[Items from a dataset]
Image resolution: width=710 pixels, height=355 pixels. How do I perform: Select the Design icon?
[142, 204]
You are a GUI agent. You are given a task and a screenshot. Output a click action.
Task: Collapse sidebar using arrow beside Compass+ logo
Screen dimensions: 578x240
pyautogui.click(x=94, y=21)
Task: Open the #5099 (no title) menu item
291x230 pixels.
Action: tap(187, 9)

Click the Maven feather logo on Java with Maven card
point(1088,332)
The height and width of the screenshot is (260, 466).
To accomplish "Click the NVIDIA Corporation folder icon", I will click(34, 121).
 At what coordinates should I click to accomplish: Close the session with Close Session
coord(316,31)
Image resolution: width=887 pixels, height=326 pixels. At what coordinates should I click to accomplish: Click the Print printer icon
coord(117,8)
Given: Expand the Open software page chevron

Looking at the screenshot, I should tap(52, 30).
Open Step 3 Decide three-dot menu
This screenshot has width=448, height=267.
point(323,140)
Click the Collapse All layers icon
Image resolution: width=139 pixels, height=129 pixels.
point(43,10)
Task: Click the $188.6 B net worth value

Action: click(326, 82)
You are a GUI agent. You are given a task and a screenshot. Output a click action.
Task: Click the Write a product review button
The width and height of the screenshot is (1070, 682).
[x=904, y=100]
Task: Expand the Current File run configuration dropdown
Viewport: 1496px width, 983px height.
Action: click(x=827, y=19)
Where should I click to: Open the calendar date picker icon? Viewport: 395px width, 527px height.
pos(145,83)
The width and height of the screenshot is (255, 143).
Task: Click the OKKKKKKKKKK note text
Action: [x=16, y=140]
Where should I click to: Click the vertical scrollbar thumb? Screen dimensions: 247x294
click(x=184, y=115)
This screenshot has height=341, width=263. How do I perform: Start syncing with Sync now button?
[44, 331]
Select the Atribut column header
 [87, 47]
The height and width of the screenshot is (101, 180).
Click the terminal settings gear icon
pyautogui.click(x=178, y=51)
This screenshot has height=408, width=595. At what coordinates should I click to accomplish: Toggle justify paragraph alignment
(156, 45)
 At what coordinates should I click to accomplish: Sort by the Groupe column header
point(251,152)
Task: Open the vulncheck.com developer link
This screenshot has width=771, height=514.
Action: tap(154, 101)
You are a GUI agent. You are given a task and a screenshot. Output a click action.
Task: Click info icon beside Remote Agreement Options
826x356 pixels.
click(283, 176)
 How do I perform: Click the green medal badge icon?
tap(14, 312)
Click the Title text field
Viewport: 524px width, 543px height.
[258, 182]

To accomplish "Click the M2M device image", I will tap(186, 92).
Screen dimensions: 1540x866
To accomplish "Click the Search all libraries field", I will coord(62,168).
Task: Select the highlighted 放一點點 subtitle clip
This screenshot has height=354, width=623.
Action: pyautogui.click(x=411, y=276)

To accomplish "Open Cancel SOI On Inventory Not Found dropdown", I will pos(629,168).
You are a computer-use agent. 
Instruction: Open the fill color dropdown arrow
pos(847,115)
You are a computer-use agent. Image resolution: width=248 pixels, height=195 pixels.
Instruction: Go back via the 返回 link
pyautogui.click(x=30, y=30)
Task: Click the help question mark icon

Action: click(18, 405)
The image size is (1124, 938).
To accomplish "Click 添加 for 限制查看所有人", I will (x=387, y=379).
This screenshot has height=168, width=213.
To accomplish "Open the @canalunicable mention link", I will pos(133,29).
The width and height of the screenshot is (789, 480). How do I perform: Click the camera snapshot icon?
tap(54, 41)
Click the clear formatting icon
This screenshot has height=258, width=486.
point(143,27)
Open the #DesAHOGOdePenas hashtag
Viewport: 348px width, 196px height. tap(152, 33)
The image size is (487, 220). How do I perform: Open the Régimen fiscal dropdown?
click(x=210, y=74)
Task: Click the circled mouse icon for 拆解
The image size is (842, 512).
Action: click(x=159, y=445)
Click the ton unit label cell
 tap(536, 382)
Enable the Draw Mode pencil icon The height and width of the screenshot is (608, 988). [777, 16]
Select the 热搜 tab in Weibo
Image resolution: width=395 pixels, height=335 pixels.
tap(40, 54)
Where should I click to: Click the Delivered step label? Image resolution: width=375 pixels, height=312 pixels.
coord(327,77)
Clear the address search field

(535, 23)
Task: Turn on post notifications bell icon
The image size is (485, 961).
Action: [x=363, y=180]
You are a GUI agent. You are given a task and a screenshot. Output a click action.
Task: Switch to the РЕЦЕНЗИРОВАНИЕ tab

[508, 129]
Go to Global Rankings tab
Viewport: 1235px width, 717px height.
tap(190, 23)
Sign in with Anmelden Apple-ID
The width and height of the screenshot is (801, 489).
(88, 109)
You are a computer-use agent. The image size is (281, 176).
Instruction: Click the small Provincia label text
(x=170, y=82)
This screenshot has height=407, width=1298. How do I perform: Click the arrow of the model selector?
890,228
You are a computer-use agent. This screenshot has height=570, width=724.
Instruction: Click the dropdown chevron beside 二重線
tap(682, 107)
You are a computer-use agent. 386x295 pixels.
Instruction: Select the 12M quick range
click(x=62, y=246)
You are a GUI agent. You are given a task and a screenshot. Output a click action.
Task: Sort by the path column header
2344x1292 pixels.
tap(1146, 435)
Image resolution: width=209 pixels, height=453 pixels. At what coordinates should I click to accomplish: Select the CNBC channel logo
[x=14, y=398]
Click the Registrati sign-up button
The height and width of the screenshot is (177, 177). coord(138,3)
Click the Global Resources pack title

> [WHAT THE TASK ASKS]: Format every line of the data above as a Markdown table with two columns, n for the row number and Line for the line itself. Skip blank lines.

> [THE RESULT]:
| n | Line |
|---|---|
| 1 | Image resolution: width=710 pixels, height=355 pixels. How do I perform: Select the Design icon? |
| 2 | [142, 204] |
| 3 | You are a GUI agent. You are given a task and a screenshot. Output a click action. |
| 4 | Task: Collapse sidebar using arrow beside Compass+ logo |
| 5 | Screen dimensions: 578x240 |
| 6 | pyautogui.click(x=94, y=21) |
| 7 | Task: Open the #5099 (no title) menu item |
| 8 | 291x230 pixels. |
| 9 | Action: tap(187, 9) |
| 10 | Click the Maven feather logo on Java with Maven card |
| 11 | point(1088,332) |
| 12 | The height and width of the screenshot is (260, 466). |
| 13 | To accomplish "Click the NVIDIA Corporation folder icon", I will click(34, 121). |
| 14 |  At what coordinates should I click to accomplish: Close the session with Close Session |
| 15 | coord(316,31) |
| 16 | Image resolution: width=887 pixels, height=326 pixels. At what coordinates should I click to accomplish: Click the Print printer icon |
| 17 | coord(117,8) |
| 18 | Given: Expand the Open software page chevron |
| 19 | Looking at the screenshot, I should tap(52, 30). |
| 20 | Open Step 3 Decide three-dot menu |
| 21 | This screenshot has width=448, height=267. |
| 22 | point(323,140) |
| 23 | Click the Collapse All layers icon |
| 24 | Image resolution: width=139 pixels, height=129 pixels. |
| 25 | point(43,10) |
| 26 | Task: Click the $188.6 B net worth value |
| 27 | Action: click(326, 82) |
| 28 | You are a GUI agent. You are given a task and a screenshot. Output a click action. |
| 29 | Task: Click the Write a product review button |
| 30 | The width and height of the screenshot is (1070, 682). |
| 31 | [x=904, y=100] |
| 32 | Task: Expand the Current File run configuration dropdown |
| 33 | Viewport: 1496px width, 983px height. |
| 34 | Action: click(x=827, y=19) |
| 35 | Where should I click to: Open the calendar date picker icon? Viewport: 395px width, 527px height. |
| 36 | pos(145,83) |
| 37 | The width and height of the screenshot is (255, 143). |
| 38 | Task: Click the OKKKKKKKKKK note text |
| 39 | Action: [x=16, y=140] |
| 40 | Where should I click to: Click the vertical scrollbar thumb? Screen dimensions: 247x294 |
| 41 | click(x=184, y=115) |
| 42 | This screenshot has height=341, width=263. How do I perform: Start syncing with Sync now button? |
| 43 | [44, 331] |
| 44 | Select the Atribut column header |
| 45 |  [87, 47] |
| 46 | The height and width of the screenshot is (101, 180). |
| 47 | Click the terminal settings gear icon |
| 48 | pyautogui.click(x=178, y=51) |
| 49 | This screenshot has height=408, width=595. At what coordinates should I click to accomplish: Toggle justify paragraph alignment |
| 50 | (156, 45) |
| 51 |  At what coordinates should I click to accomplish: Sort by the Groupe column header |
| 52 | point(251,152) |
| 53 | Task: Open the vulncheck.com developer link |
| 54 | This screenshot has width=771, height=514. |
| 55 | Action: tap(154, 101) |
| 56 | You are a GUI agent. You are given a task and a screenshot. Output a click action. |
| 57 | Task: Click info icon beside Remote Agreement Options |
| 58 | 826x356 pixels. |
| 59 | click(283, 176) |
| 60 |  How do I perform: Click the green medal badge icon? |
| 61 | tap(14, 312) |
| 62 | Click the Title text field |
| 63 | Viewport: 524px width, 543px height. |
| 64 | [258, 182] |
| 65 | To accomplish "Click the M2M device image", I will tap(186, 92). |
| 66 | Screen dimensions: 1540x866 |
| 67 | To accomplish "Click the Search all libraries field", I will coord(62,168). |
| 68 | Task: Select the highlighted 放一點點 subtitle clip |
| 69 | This screenshot has height=354, width=623. |
| 70 | Action: pyautogui.click(x=411, y=276) |
| 71 | To accomplish "Open Cancel SOI On Inventory Not Found dropdown", I will pos(629,168). |
| 72 | You are a computer-use agent.  |
| 73 | Instruction: Open the fill color dropdown arrow |
| 74 | pos(847,115) |
| 75 | You are a computer-use agent. Image resolution: width=248 pixels, height=195 pixels. |
| 76 | Instruction: Go back via the 返回 link |
| 77 | pyautogui.click(x=30, y=30) |
| 78 | Task: Click the help question mark icon |
| 79 | Action: click(18, 405) |
| 80 | The image size is (1124, 938). |
| 81 | To accomplish "Click 添加 for 限制查看所有人", I will (x=387, y=379). |
| 82 | This screenshot has height=168, width=213. |
| 83 | To accomplish "Open the @canalunicable mention link", I will pos(133,29). |
| 84 | The width and height of the screenshot is (789, 480). How do I perform: Click the camera snapshot icon? |
| 85 | tap(54, 41) |
| 86 | Click the clear formatting icon |
| 87 | This screenshot has height=258, width=486. |
| 88 | point(143,27) |
| 89 | Open the #DesAHOGOdePenas hashtag |
| 90 | Viewport: 348px width, 196px height. tap(152, 33) |
| 91 | The image size is (487, 220). How do I perform: Open the Régimen fiscal dropdown? |
| 92 | click(x=210, y=74) |
| 93 | Task: Click the circled mouse icon for 拆解 |
| 94 | The image size is (842, 512). |
| 95 | Action: click(x=159, y=445) |
| 96 | Click the ton unit label cell |
| 97 |  tap(536, 382) |
| 98 | Enable the Draw Mode pencil icon The height and width of the screenshot is (608, 988). [777, 16] |
| 99 | Select the 热搜 tab in Weibo |
| 100 | Image resolution: width=395 pixels, height=335 pixels. |
| 101 | tap(40, 54) |
| 102 | Where should I click to: Click the Delivered step label? Image resolution: width=375 pixels, height=312 pixels. |
| 103 | coord(327,77) |
| 104 | Clear the address search field |
| 105 | (535, 23) |
| 106 | Task: Turn on post notifications bell icon |
| 107 | The image size is (485, 961). |
| 108 | Action: [x=363, y=180] |
| 109 | You are a GUI agent. You are given a task and a screenshot. Output a click action. |
| 110 | Task: Switch to the РЕЦЕНЗИРОВАНИЕ tab |
| 111 | [508, 129] |
| 112 | Go to Global Rankings tab |
| 113 | Viewport: 1235px width, 717px height. |
| 114 | tap(190, 23) |
| 115 | Sign in with Anmelden Apple-ID |
| 116 | The width and height of the screenshot is (801, 489). |
| 117 | (88, 109) |
| 118 | You are a computer-use agent. The image size is (281, 176). |
| 119 | Instruction: Click the small Provincia label text |
| 120 | (x=170, y=82) |
| 121 | This screenshot has height=407, width=1298. How do I perform: Click the arrow of the model selector? |
| 122 | 890,228 |
| 123 | You are a computer-use agent. This screenshot has height=570, width=724. |
| 124 | Instruction: Click the dropdown chevron beside 二重線 |
| 125 | tap(682, 107) |
| 126 | You are a computer-use agent. 386x295 pixels. |
| 127 | Instruction: Select the 12M quick range |
| 128 | click(x=62, y=246) |
| 129 | You are a GUI agent. You are given a task and a screenshot. Output a click action. |
| 130 | Task: Sort by the path column header |
| 131 | 2344x1292 pixels. |
| 132 | tap(1146, 435) |
| 133 | Image resolution: width=209 pixels, height=453 pixels. At what coordinates should I click to accomplish: Select the CNBC channel logo |
| 134 | [x=14, y=398] |
| 135 | Click the Registrati sign-up button |
| 136 | The height and width of the screenshot is (177, 177). coord(138,3) |
| 137 | Click the Global Resources pack title |